Abdurrahman Raşid
Suudi Arabistan’lı gazeteci. Şarku’l Avsat’ın eski genel yayın yönetmeni
TT

Nasrallah ve Irak projesi

Basra, Beyrut ve başka yerlerde gerçekleştirilen protestolar İran'ın en önemli siyasi projesini başarısız kıldı. Bu ayaklanmalar, Irak ve Lübnan'ı kendisine bağımlı olarak değerlendiren Tahran’daki liderlerinin aklına gelmeyen bir gelişmeye yol açtı. Yapılan bilinçli protestolar ile birlikte İran’ın Irak’a dair projesi dağılıp giderken, Lübnan’daki projesinin kapsamı ise daraldı. Tüm İran şehirlerinde bununla eş zamanlı olarak gerçekleştirilen protestolar ise bu durumu güçlendirdi.
Hizbullah Genel Sekreteri Hasan Nasrallah yaklaşık bir ay önce yaptığı bir konuşmada, Irak'ı Suriye ve Lübnan'a ulaşmak için bir koridor olarak kullanma yönündeki planını ortaya koydu. Televizyondaki konuşmasında Nasrallah, “Fırsat nedir? Elbette Irak. Irak büyük ve zengin bir ülke. Bir sorunumuz var. Lübnan'daki tarımsal üretim Irak'a nasıl ulaşıyor? Lübnan’daki endüstriyel üretim Irak'a nasıl ulaşıyor? Bu neye yol açar? Tarımı tekerini hareket ettirecek, fabrikaları canlandıracak ve yeni fabrikalar için ufuk açacak olan şey nedir? Bunları gemilerle ve uçaklarla ihraç edemediğimiz için önümüzdeki tek seçenek karayoludur. Bu, Lübnan hükümetinin Suriye hükümetiyle anlaşmasına bağlı. Zira geçişler, Lübnan’dan Ebu Kemal sınır kapısına kadardır. Amerikalıların gece gündüz açılmaması için çalıştığı bu geçit, Irak Başbakanı Adil Abdulmehdi’ye yönelik öfkenin sebeplerinden biridir. Çünkü Abdulmehdi Suriye ile olan bu geçidi açmakta ısrar etti. Ben detayları biliyorum. Beni dinleyin. Amerikalıların geçidin açılışını önlemek için yapmadığı baskı ve tehdit kalmadı. Bu geçit üzerinden füzelerin Lübnan’a gönderileceği gibi yalanlar söylediler” ifadelerini kullandı.
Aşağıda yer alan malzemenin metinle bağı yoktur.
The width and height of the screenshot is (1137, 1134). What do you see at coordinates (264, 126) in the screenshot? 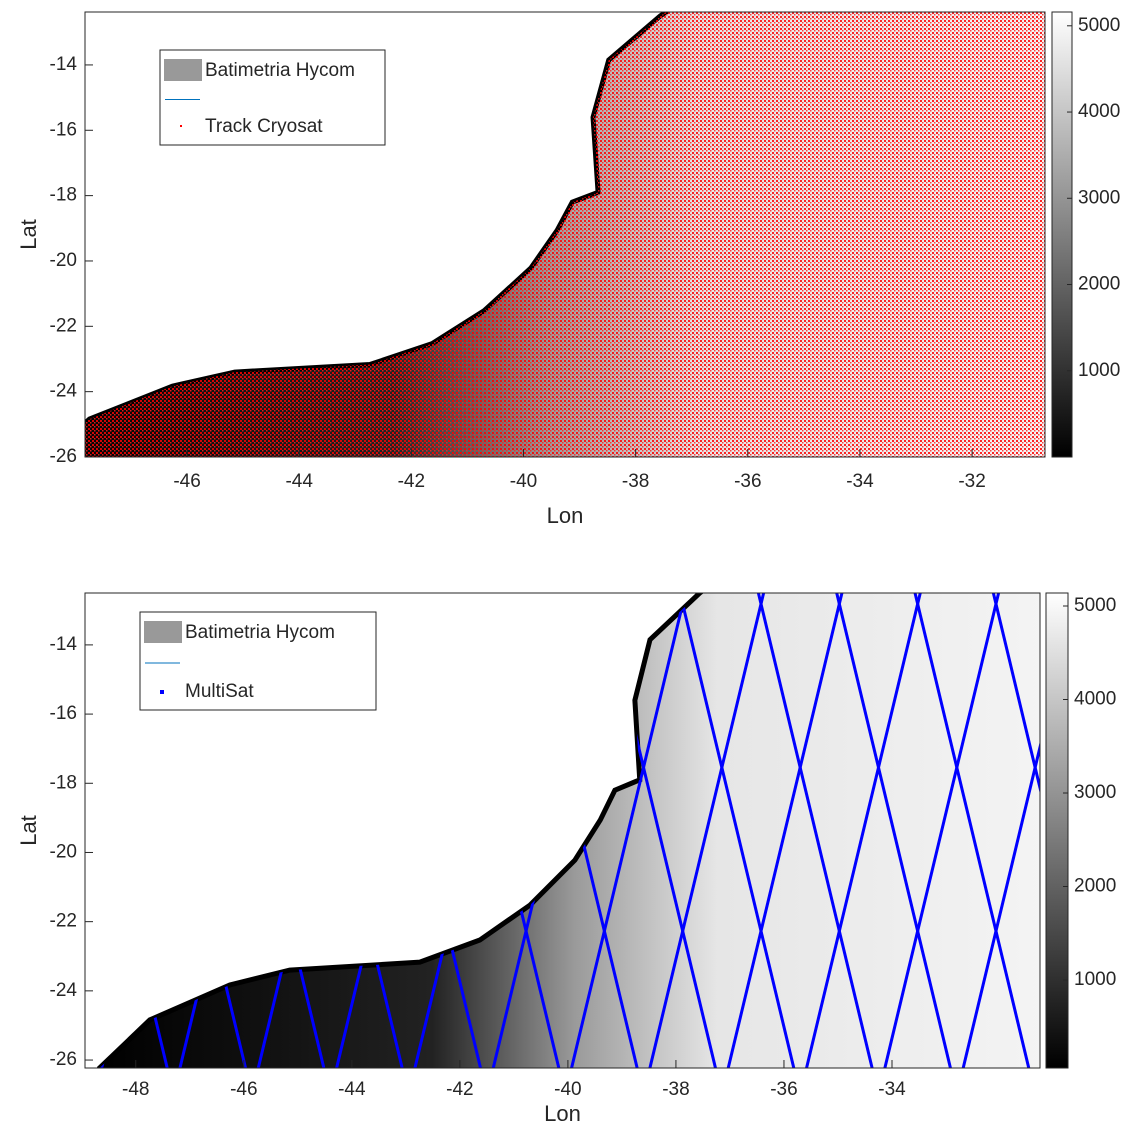
I see `legend-label: Track Cryosat` at bounding box center [264, 126].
Suriye krizinin başlangıcından bu yana üç ülke üzerinde İran'ın bir hegemonyası projesinin bulunduğunu biliyoruz. İran her ülkenin pazarlarını kontrolü altına almak istiyor. Nasrallah’ın Ebu Kemal sınır kapısı için söylediği gibi bu geçit, İran’ın milis ve füze projesine açılan bir kapıdır. Çünkü İran bu projesini hava ve deniz üzerinden gerçekleştiremez. Daha önce Atlantik'e giden uzak deniz şeritlerini denedi. Fakat bu pahalı ve tehlikeli bir girişimdi.
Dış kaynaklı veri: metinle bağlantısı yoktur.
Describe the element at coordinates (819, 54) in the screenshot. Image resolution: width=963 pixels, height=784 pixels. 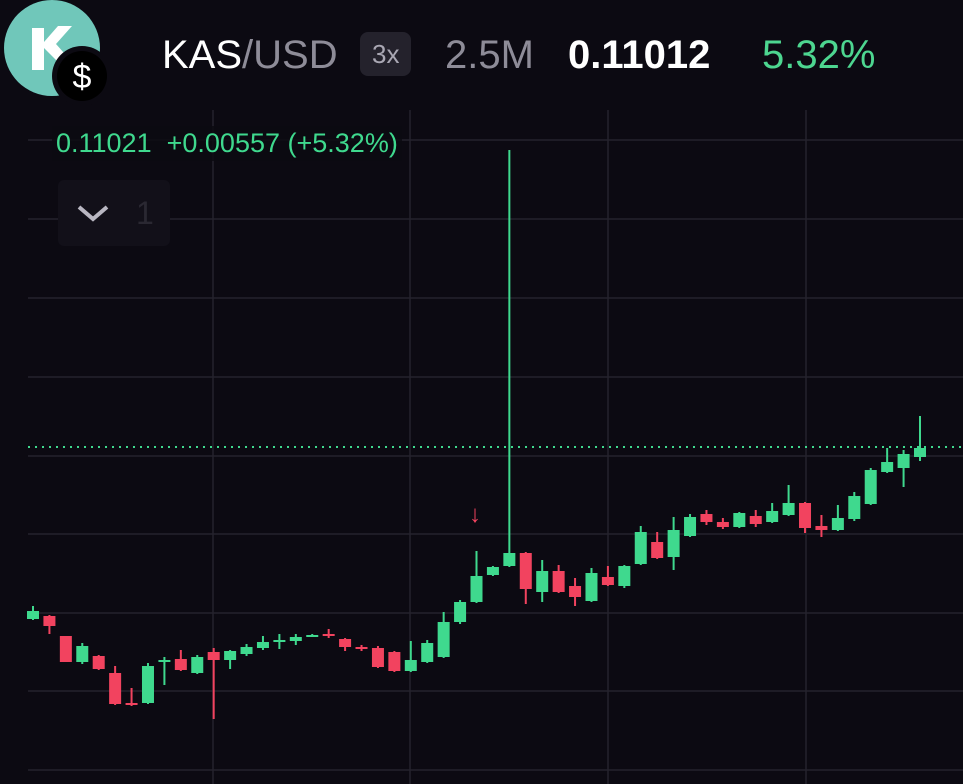
I see `change: 5.32%` at that location.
Nasrallah'ın ticaret entegrasyonu diye bahsettiği şey nedir? Bu fikir yeni değil. Lübnan, Hizbullah'ın ülke ekonomisini ve istikrarını silahlarıyla tahrip etmesi öncesinde Irak ve Körfez pazarlarına tarım ve sanayi ürünleri ihraç etti. İran şimdi bölgedeki politik nüfuzunu ve savaş çabalarını güçlendirmek için bölgesel ekonomiler oluşturmak istiyor. İran’ın bu girişimi, bu ülkelerin halklarına yardım etmeyi ve hükümetlerini güçlendirmeyi amaçlayan bağımsız bir ekonomik girişim değil elbette.
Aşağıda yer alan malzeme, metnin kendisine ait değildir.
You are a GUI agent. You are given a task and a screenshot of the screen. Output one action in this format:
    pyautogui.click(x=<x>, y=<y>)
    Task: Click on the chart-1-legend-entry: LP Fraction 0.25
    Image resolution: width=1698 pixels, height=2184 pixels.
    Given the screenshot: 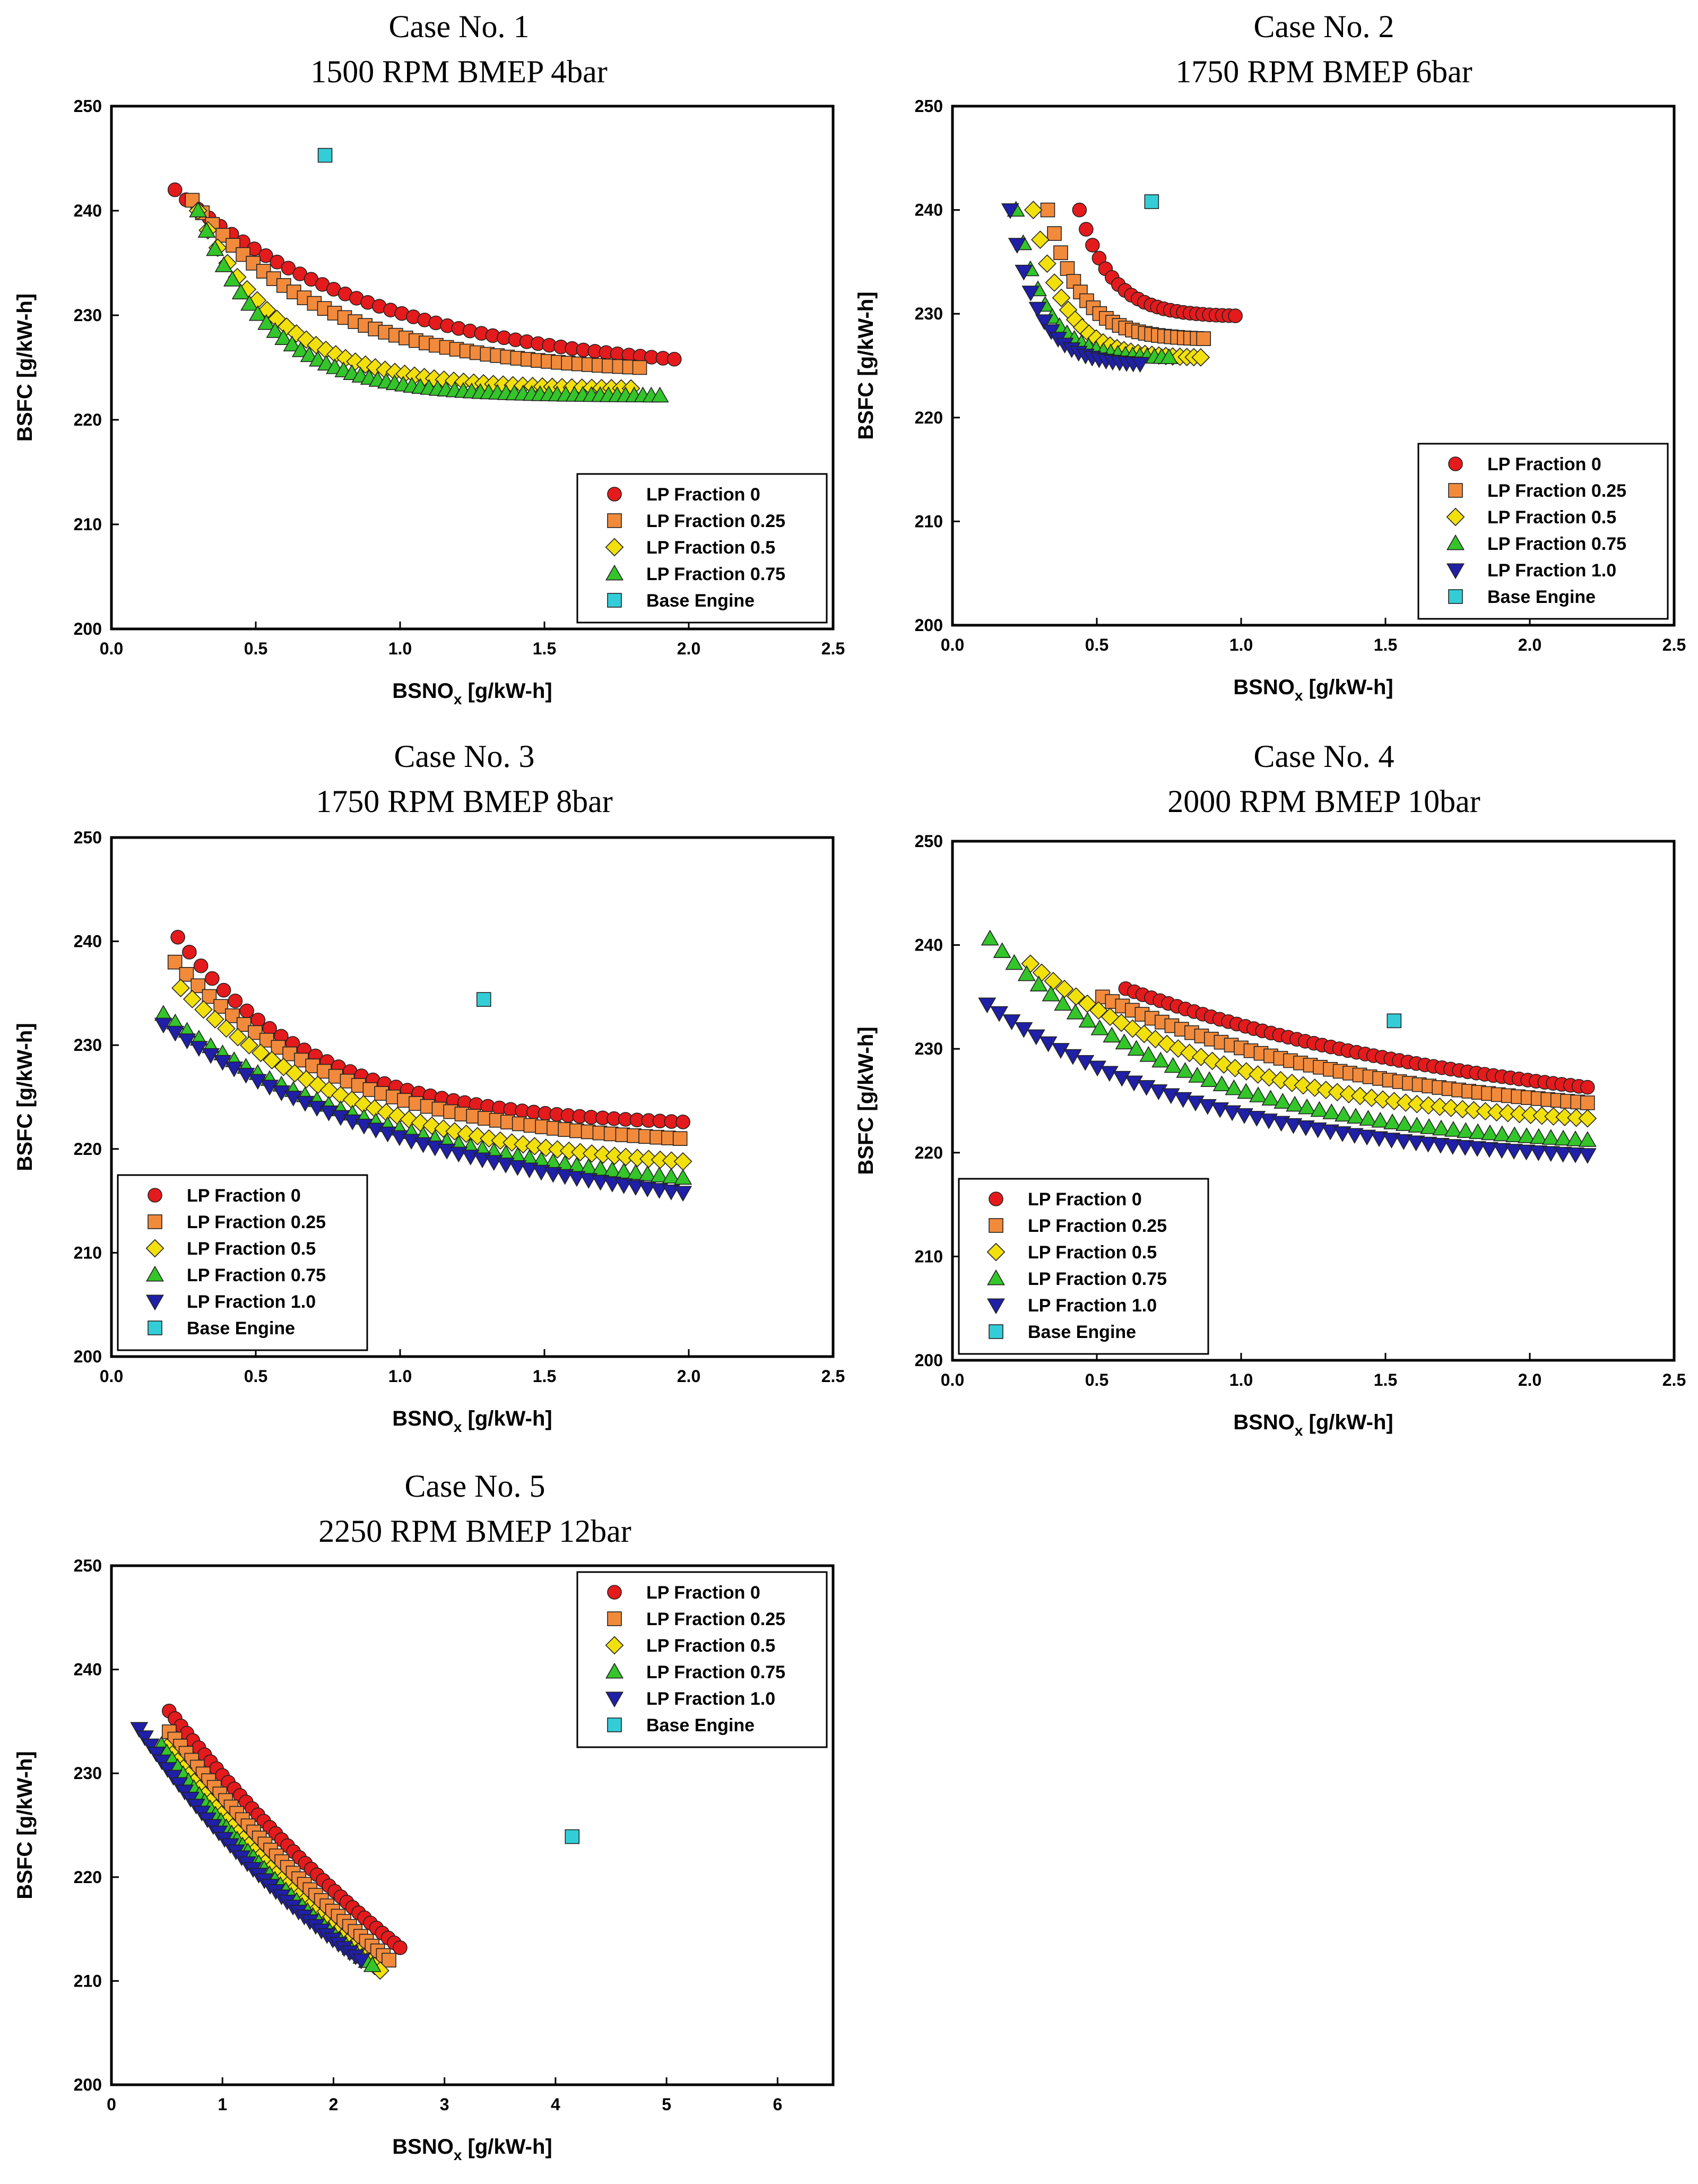 What is the action you would take?
    pyautogui.click(x=716, y=521)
Lübnan Hizbullah’ı, güney bölgesini haşhaş tarlalarına ve uyuşturucu fabrikasına dönüştürdü. Ülke Hizbullah’ın tahakküme altında neredeyse 11 buçuk yıl geçirdi. Bu süre zarfında halkın yaşam koşulları önemli ölçüde kötüleşti ve yolsuzluk arttı. Bu durum, bölgede kendisine yönelik düşmanlığın artmasına neden oldu. Baalbek-Hermel bunun bir örneğidir. Lübnan ve Irak halkları Şiilerin önderliğinde iyi bir yaşam talebiyle ayaklandılar. Artık İran Devrim Muhafızları’nın ve onlara bağlı olan milislerin sağdığı bir inek olmayı reddediyorlar.